The victory gave Virginia its first NCAA national title in lacrosse, but it was the school's third overall lacrosse title including USILA titles in 1952 and 1970. The victory also gave Virginia its first official NCAA national title in any sport, as the NCAA only unofficially recognizes Virginia's national championship in boxing from 1938. The Cavaliers had lost to Hopkins, Maryland and Navy during the regular season.

The Cavaliers survived a late rush by Jack Thomas, who with 12 seconds left in the game appeared to have a clear shot at the net. Bob Scott however had, unknown to the ball players called a timeout, negating what would have been a last-second game-tying attempt.

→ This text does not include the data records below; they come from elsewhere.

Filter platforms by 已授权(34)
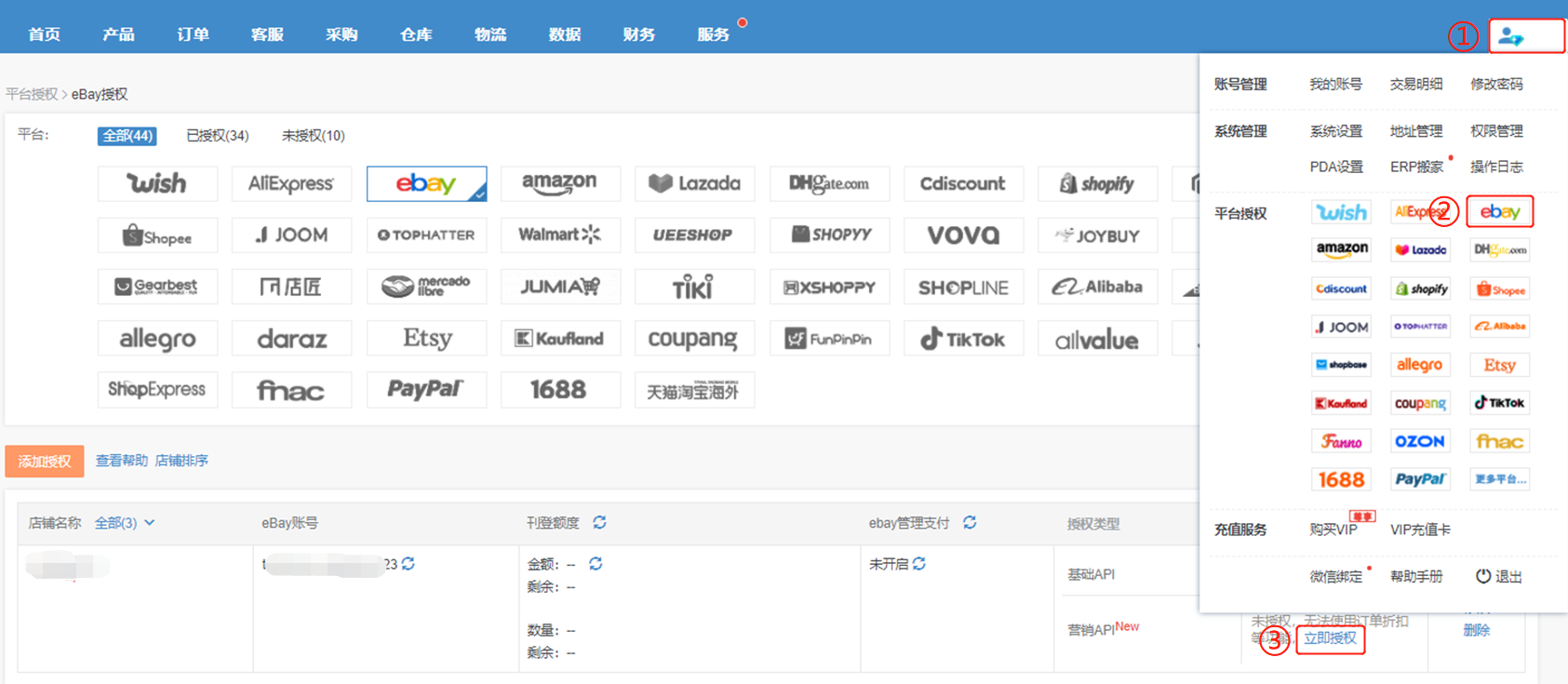 [217, 136]
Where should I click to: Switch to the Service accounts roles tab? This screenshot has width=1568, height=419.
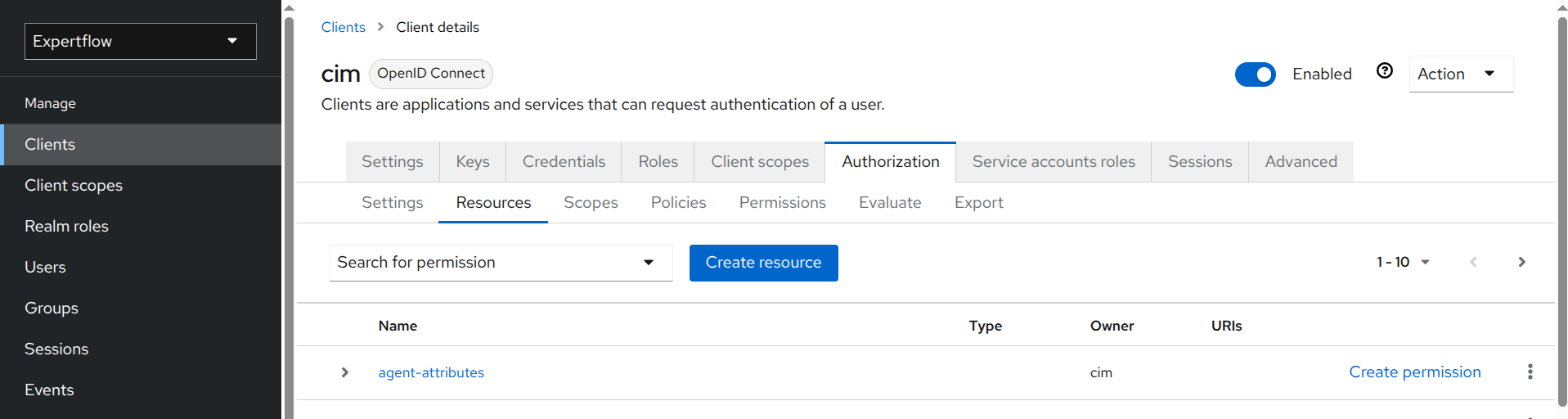tap(1053, 162)
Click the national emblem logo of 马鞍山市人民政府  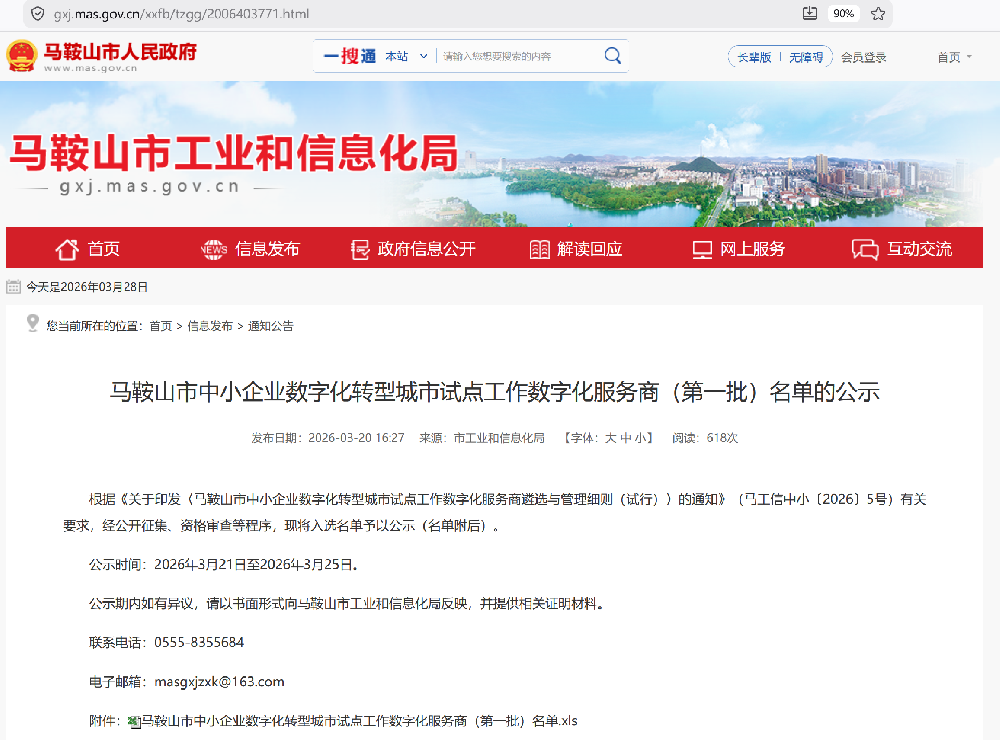(x=21, y=54)
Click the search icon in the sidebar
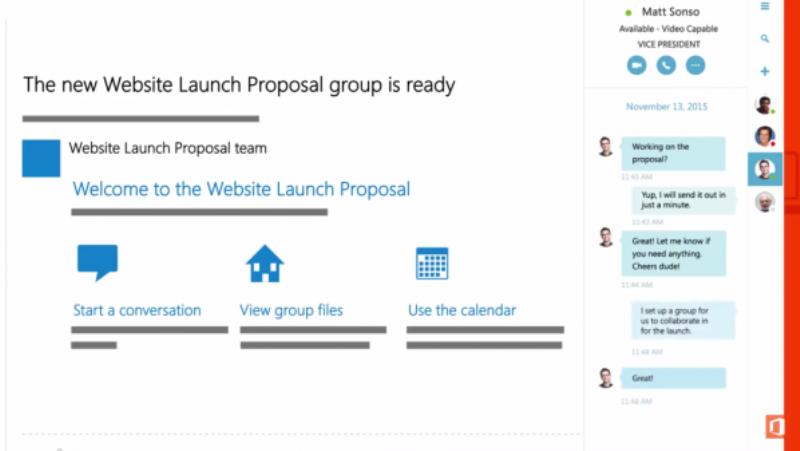800x451 pixels. [x=765, y=39]
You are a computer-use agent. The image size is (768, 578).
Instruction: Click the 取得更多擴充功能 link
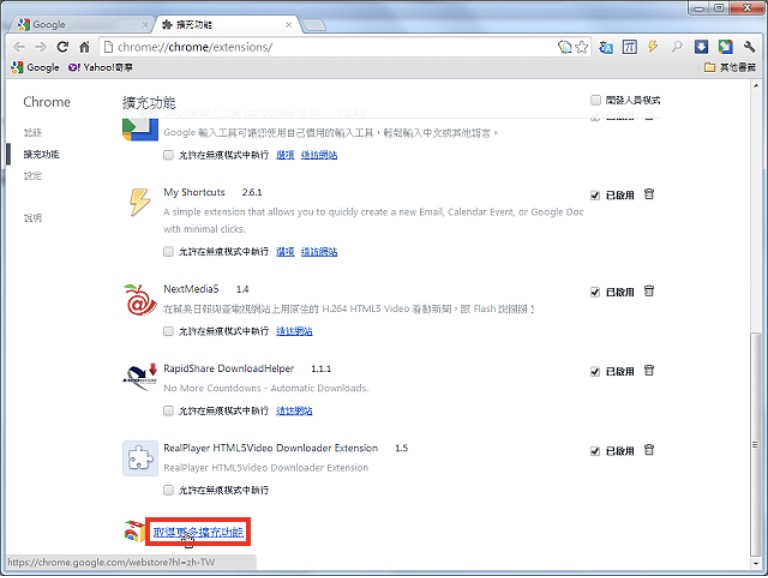(198, 532)
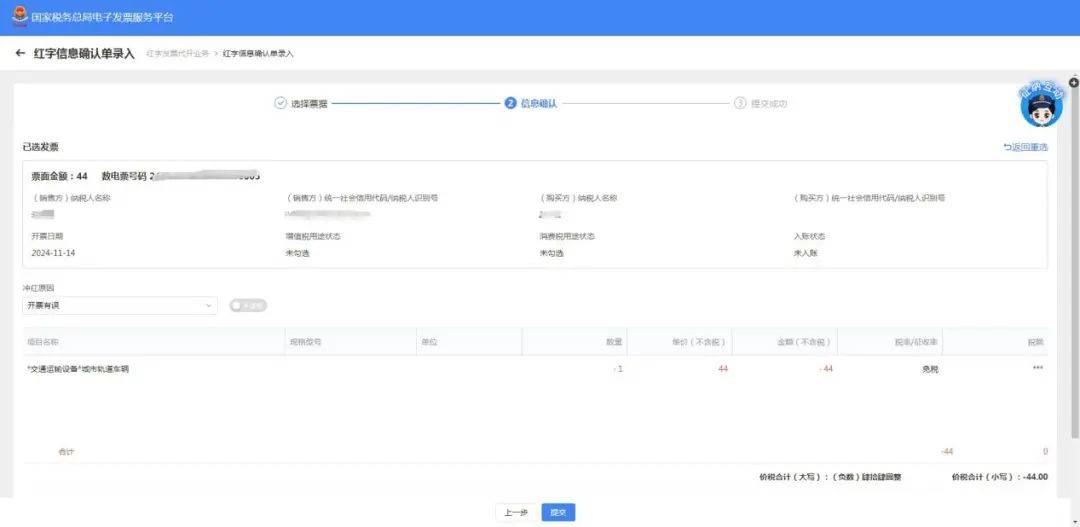Select the 交通运输设备 城市轨道车辆 row
1080x527 pixels.
click(78, 369)
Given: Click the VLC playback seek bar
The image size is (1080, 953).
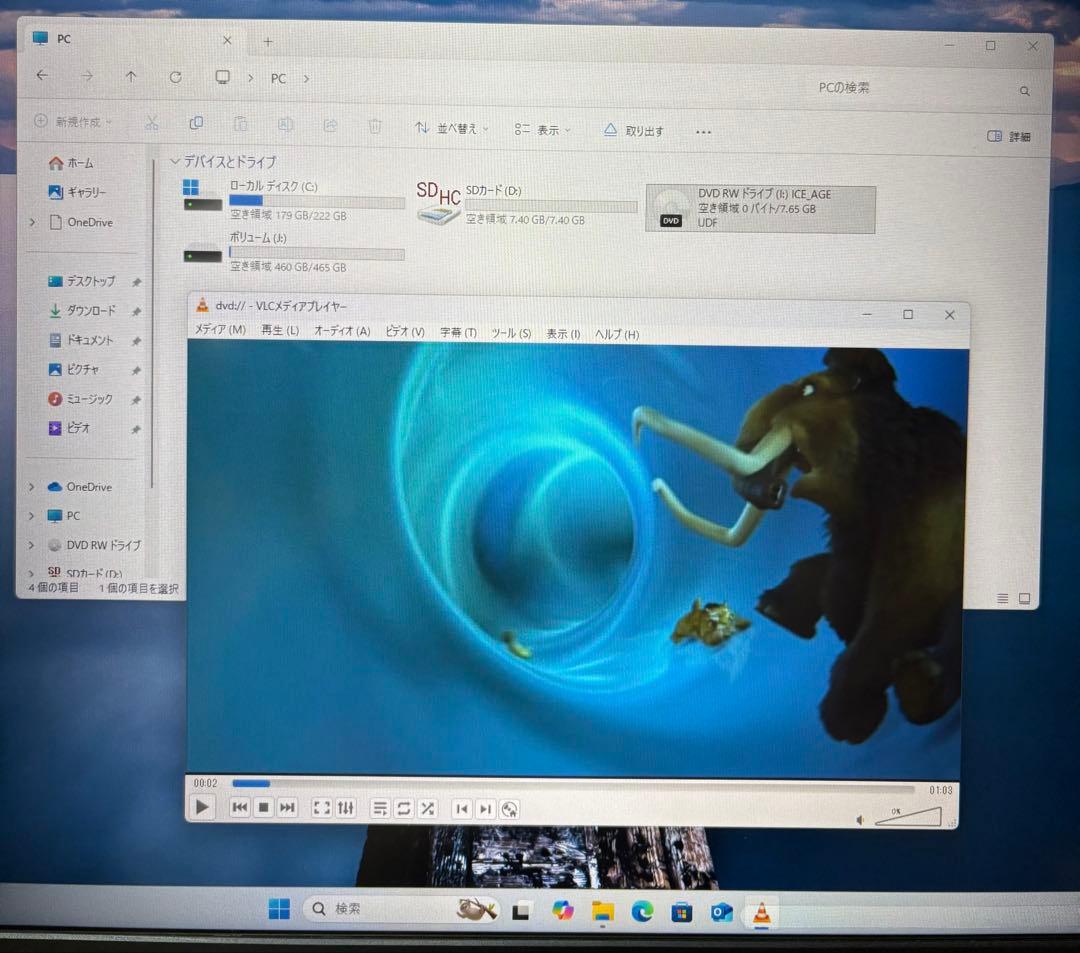Looking at the screenshot, I should (x=570, y=784).
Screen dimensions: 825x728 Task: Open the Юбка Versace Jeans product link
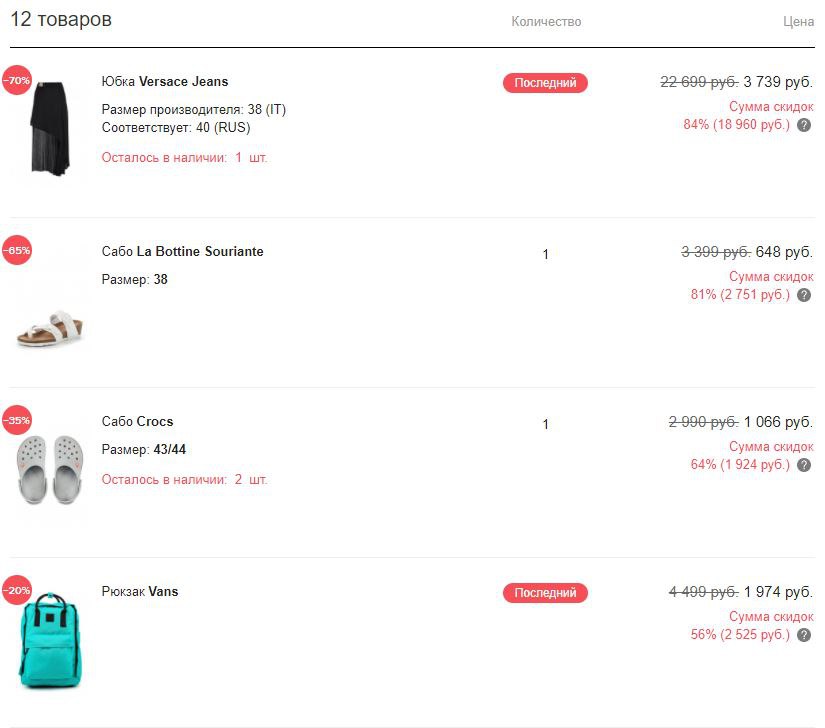point(165,82)
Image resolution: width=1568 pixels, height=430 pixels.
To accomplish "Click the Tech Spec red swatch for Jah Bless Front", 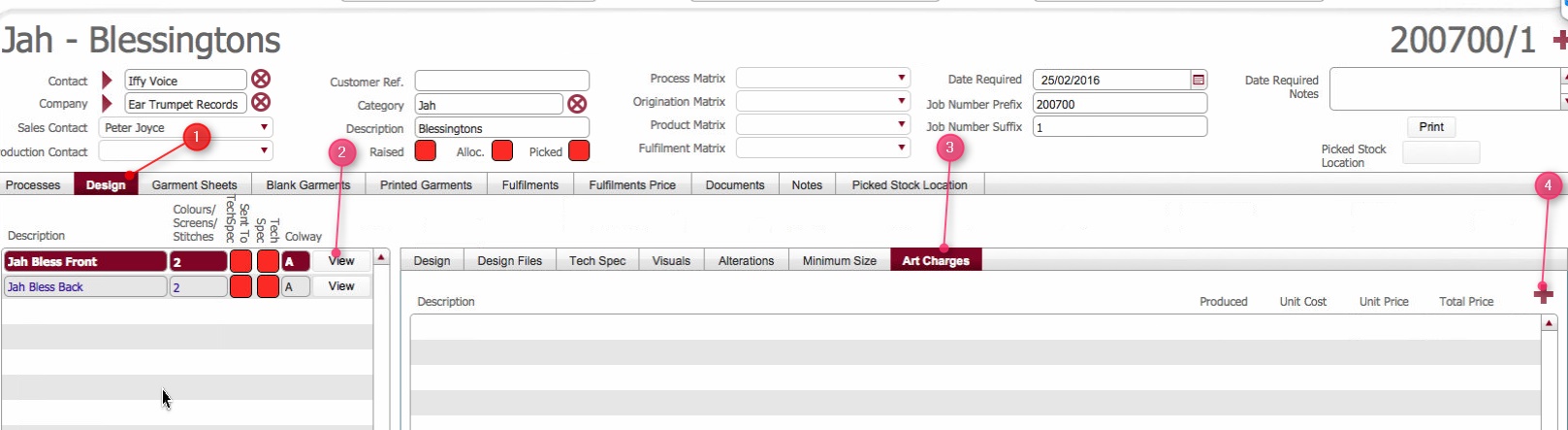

This tournament saw the entry in the tournament of two early innovative lacrosse programs, Cortland State and Washington and Lee. Cortland was notable for going 14-2 that season while knocking off defending champion Cornell, Syracuse and Navy, and earning the number 3 seed in the tournament. Cortland was coached by Jack Emmer who later took Washington and Lee to consecutive NCAAs before moving on to be the longtime coach at Army.

Paced by veterans Jay Connor, Tom Duquette, Pete Eldredge and Chip Barker as well as freshman Richie Werner, Virginia got the winning goal from Eldredge, unassisted with 4:11 left in the contest. Maryland, the pre-tourney favorite, fell in the semifinals to Johns Hopkins 9–6. Connor, the tourney’s leading scorer, set a meet record for assists. Maryland’s John Kaestner broke the single-game assist mark. Virginia and Johns Hopkins combined to shatter all three of the tournament records for shots on goal.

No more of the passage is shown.